A trade secret is defined as any confidential information kept secret, meaning that it has not been disclosed to third parties, that has commercial value and its subject to measures aiming at keeping it secret.  In a wider sense, trade secrets refer to any confidential business information which provides an enterprise with an economic benefit that translates into a competitive advantage.  Examples of trade secrets are: business methods, business relationships, pricing and cost information, customer or supplier lists, process know-how and technology, computer data bases and manufacturing methods, among others.   

There is no worldwide harmonization of trade secret protection. In the EU, trade secret protection is harmonized by Directive 2016/943. This Directive provides the basis for managing trade secrets, also in case of infringement and litigation.

Holding a trade secret is not always easy to prove.  Unlike patents, trade secrets may be legally protected for an unlimited period of time, are not applied for neither be registered, so no registration cost is required. This fact does not mean that holding a trade secret is less expensive, it can be expensive to maintain high confidentiality levels at all times, in particular make sure that the information is kept secret at all times, e.g. by the use of encryption mechanisms, confidentiality clauses in employees’ contracts, NDAs with third parties.

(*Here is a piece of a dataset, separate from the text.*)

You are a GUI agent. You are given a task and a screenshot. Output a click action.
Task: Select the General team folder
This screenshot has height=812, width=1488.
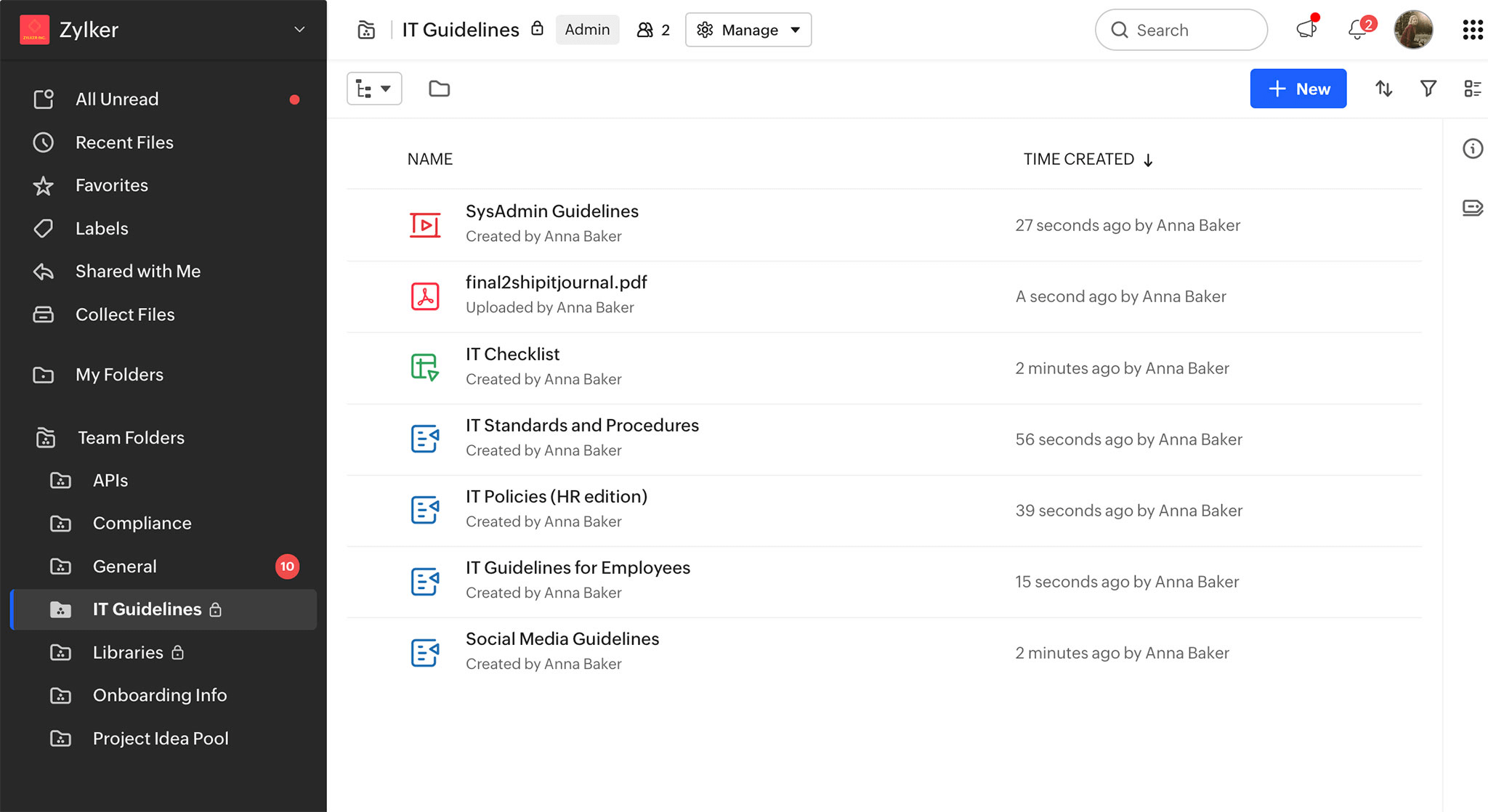point(124,567)
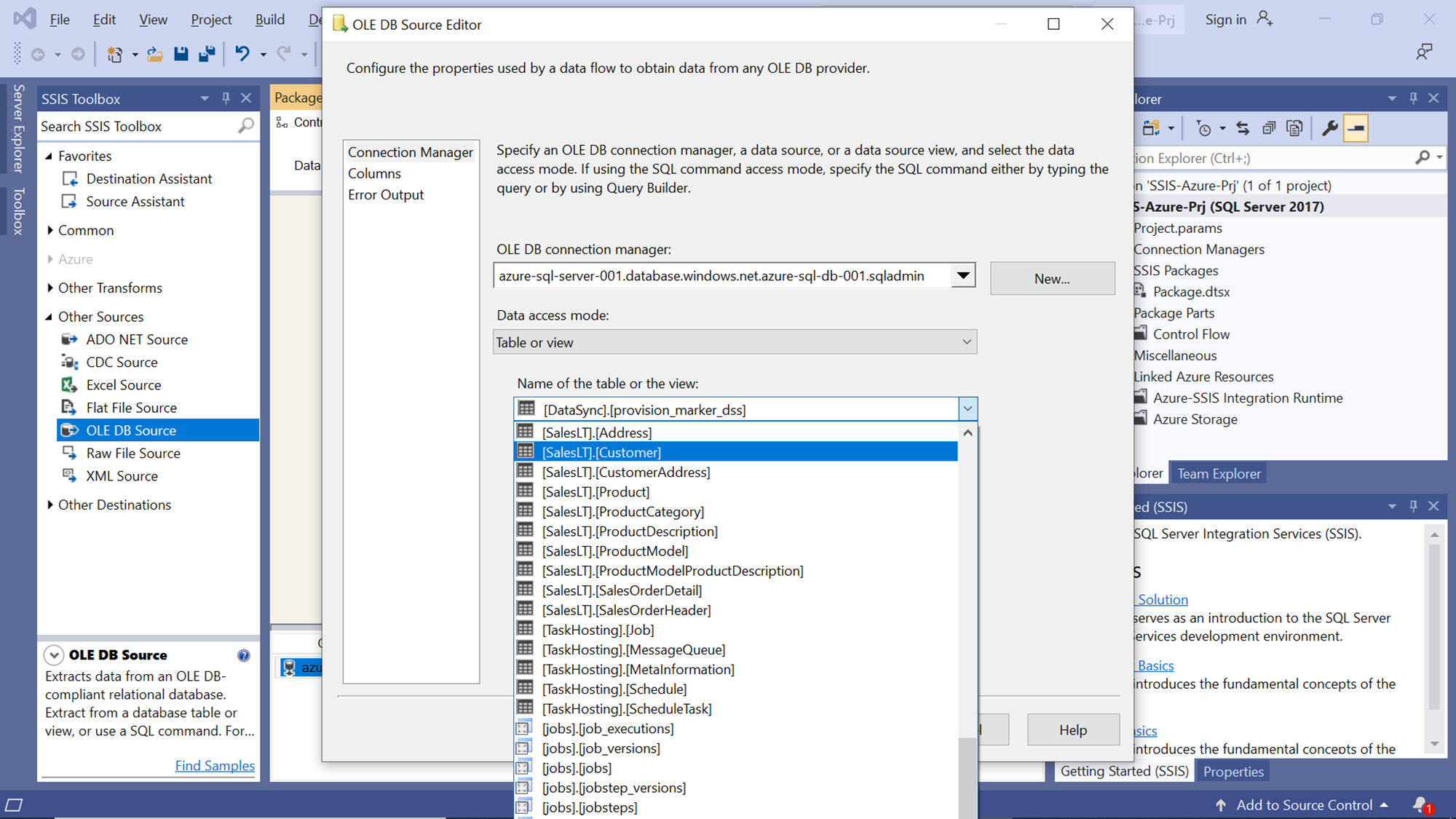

Protection of trade secrets from competitors starts by setting up special procedures for handling such secrets. First, the information needs to be properly identified and it can be further classified and marked as Critical, Maximum, Medium and Minimum, according to the level of confidentiality or the risk of disclosure. Secondly, the trade secret owner should determine who can have access to the information. The use of passwords, locks, badges as well as having a tracing system to identify the access and changes made over the confidential information should be considered.  These protection measures must be framed under a corporate policy that it must be communicated to the employees. This policy should define the way employees should manage confidential information in both, when working in the company facilities and when connecting remotely or through open wireless networks. Accompanying this policy, signing Non-Disclosure Agreements (NDAs) with employees help to decrease the risk of disclosure of confidential information by establishing contractual obligations, whose breach may be sanctioned by financial penalties contractually agreed, involving  judicial actions. Other agreements such as non-compete agreements specify a period of time during which a former employee is not allowed to work for a competitor or reveal certain information. Non-solicitation agreements are contracts in which an employee agrees not to solicit a company’s clients or customers, for his or her own benefit or for the benefit of a competitor, after leaving a company. Previous contracts are also important when working with contractors, clients or other business partners. It is worth mentioning that having up-to-date operating systems, anti-virus and anti-spyware software and performing regularly back up information stored is essential.

Trade secret protection does not prevent competitors from copying and using the same solutions if a trade secret is obtained in a lawful manner, for example, through reverse engineering. On the other hand, it is unlawful to acquire a trade secret by means of unauthorized access, appropriation, or copying of any documents, objects, materials, substances, or electronic files containing trade secrets without the consent of a trade secret holder. Such a breach can lead to court litigation and monetary compensation for the trade secret holder. A way of proving the trade secrets ownership is by having a notary seal on the document.